[Part of a data file]

****************

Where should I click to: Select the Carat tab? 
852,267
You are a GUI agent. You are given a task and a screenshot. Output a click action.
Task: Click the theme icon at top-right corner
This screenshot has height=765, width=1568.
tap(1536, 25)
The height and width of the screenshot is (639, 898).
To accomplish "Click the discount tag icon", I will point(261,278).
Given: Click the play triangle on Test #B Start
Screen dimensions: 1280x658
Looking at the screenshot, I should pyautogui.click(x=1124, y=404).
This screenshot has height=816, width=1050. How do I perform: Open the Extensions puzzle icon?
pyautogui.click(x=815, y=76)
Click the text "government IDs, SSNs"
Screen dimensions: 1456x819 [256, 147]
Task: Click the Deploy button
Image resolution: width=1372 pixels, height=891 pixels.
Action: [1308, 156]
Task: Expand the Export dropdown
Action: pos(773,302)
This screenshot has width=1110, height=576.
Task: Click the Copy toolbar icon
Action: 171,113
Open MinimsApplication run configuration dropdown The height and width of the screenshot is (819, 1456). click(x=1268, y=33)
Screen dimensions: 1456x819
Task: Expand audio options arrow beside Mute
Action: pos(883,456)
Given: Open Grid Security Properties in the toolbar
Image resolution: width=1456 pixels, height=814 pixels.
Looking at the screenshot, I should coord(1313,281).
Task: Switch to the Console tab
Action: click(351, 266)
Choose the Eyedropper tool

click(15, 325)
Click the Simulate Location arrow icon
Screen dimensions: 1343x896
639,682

****************

Format the items starting at the line containing "The height and width of the screenshot is (639, 898)." and ending at the line containing "Screen dimensions: 1456x819 [256, 147]" as a Markdown table with the columns Row and Line, numbering each row and skipping blank lines.

■ Response to the task ■
| Row | Line |
|---|---|
| 1 | The height and width of the screenshot is (639, 898). |
| 2 | To accomplish "Click the discount tag icon", I will point(261,278). |
| 3 | Given: Click the play triangle on Test #B Start |
| 4 | Screen dimensions: 1280x658 |
| 5 | Looking at the screenshot, I should pyautogui.click(x=1124, y=404). |
| 6 | This screenshot has height=816, width=1050. How do I perform: Open the Extensions puzzle icon? |
| 7 | pyautogui.click(x=815, y=76) |
| 8 | Click the text "government IDs, SSNs" |
| 9 | Screen dimensions: 1456x819 [256, 147] |